See more from this Session: Symposium--Partnering Soil Science and Statistics, Ways to Avoid Statistical Malpractice In Soil Research: I
Monday, October 17, 2011: 4:30 PM
Henry Gonzalez Convention Center, Room 209, Concourse Level
The ability to inventory, monitor and assess natural resources is often constrained by limited resources. The efficiency and cost-effectiveness of monitoring and assessment can be increased by optimizing the number and arrangement of samples collected. This requires the planner to supply such metrics as: the magnitude of the difference to be detected (minimum detectable difference, MDD), the variability of the property (measured as variance of the population within the project inference space), and the desired level of precision, acceptable error rates, and correlation between samples being compared (a, b and rho respectively). These needs require careful consideration of the inference space of the project. For this study, we use ecological sites and status (deviation of vegetation from a reference state) to define inference space and the Multi-Scale Sampling Size Requirements Evaluation tool, MSSRET, a web- or spreadsheet- based tool developed by NRCS and ARS, to evaluate sampling requirements across those inference spaces. Vegetation metrics and 18 soil samples were collected on 1 ha plots. The magnitude and scale of variance varied with property, depth, and ecological site. For carbon stocks (Mg C ha-1), MDD was set to typical 5 year contract values for rangeland carbon offsets. In order to detect a change of 1.75 Mg C ha-1, MSSRET plot recommendations range from 96 plots for all ecological sites and conditions to 2 plots for the degraded condition of the Sandy ecological site when 10 samples are collected in each plot.
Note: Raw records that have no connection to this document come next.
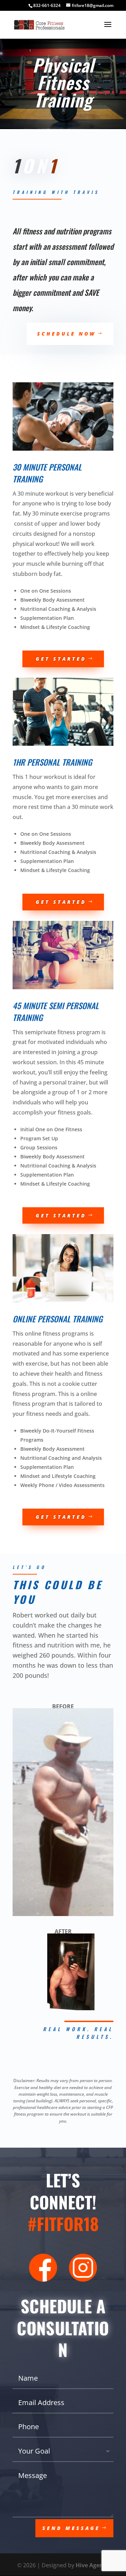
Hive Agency (92, 2565)
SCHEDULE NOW (66, 333)
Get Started (61, 658)
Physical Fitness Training (63, 82)
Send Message (71, 2528)
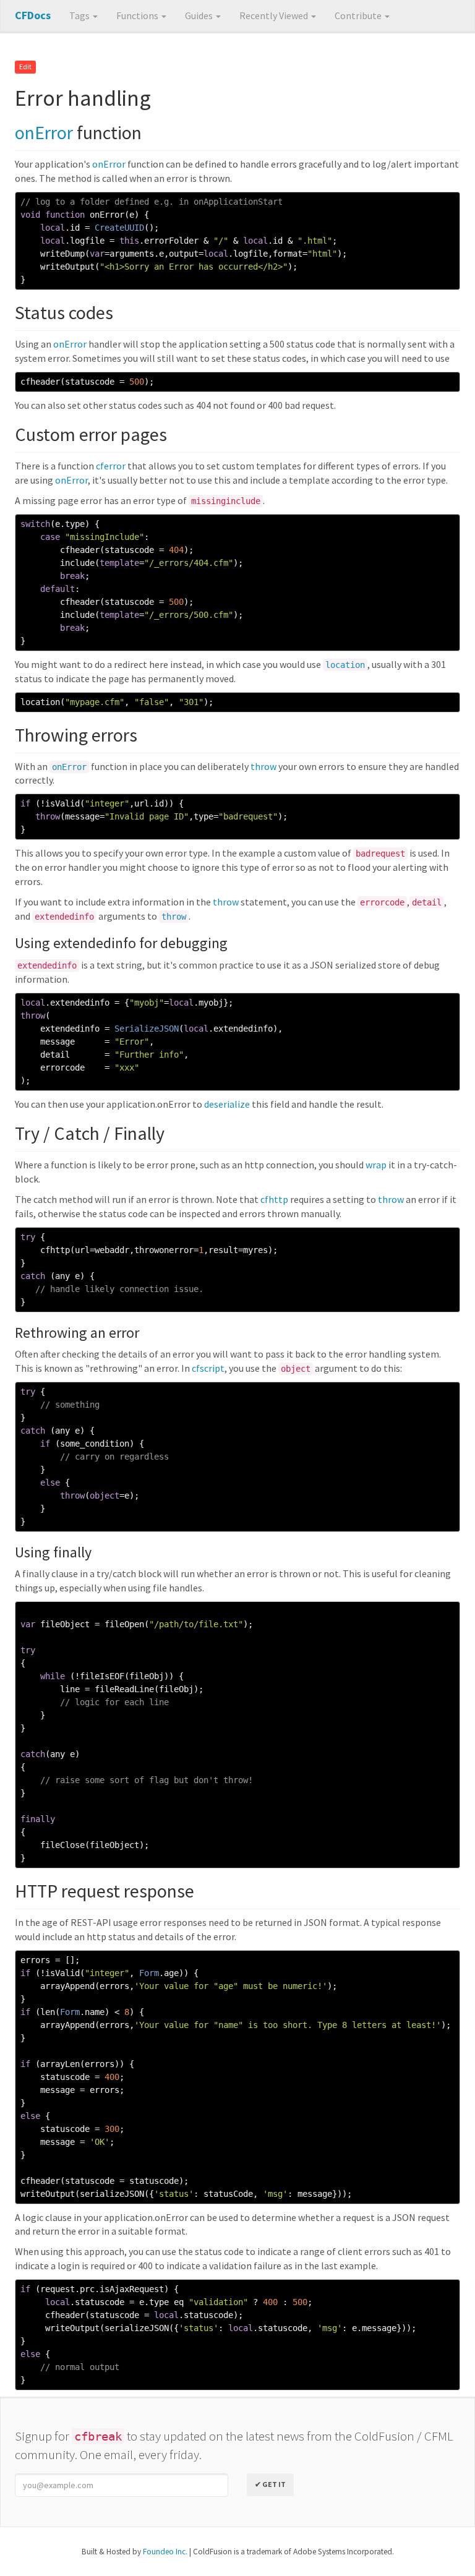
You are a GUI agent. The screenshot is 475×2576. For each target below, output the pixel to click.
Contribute (359, 15)
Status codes (64, 312)
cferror (111, 466)
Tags (80, 15)
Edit (25, 67)
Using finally (53, 1552)
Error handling (83, 98)
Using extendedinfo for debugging (121, 942)
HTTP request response (104, 1890)
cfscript (208, 1368)
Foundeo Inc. (165, 2551)
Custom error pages (91, 434)
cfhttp (274, 1199)
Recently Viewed (274, 15)
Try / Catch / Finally (90, 1133)
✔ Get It (270, 2484)
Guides (200, 15)
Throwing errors (76, 735)
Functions (138, 15)
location (345, 665)
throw (263, 766)
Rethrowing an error (77, 1332)
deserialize (227, 1104)
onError (44, 132)
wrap (376, 1164)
While limiting the plot size, as sometimes recommended in agronomic systems, would likely reduce the soil variance and the sampling requirements, this would reduce the inference space and area to which the results could be applied. The patchy nature of rangeland vegetation and soil carbon responses to management requires either large plots or multiple sets of plots stratified by landscape and vegetation features to capture variability in a way that can be reasonably extrapolated over larger landscapes.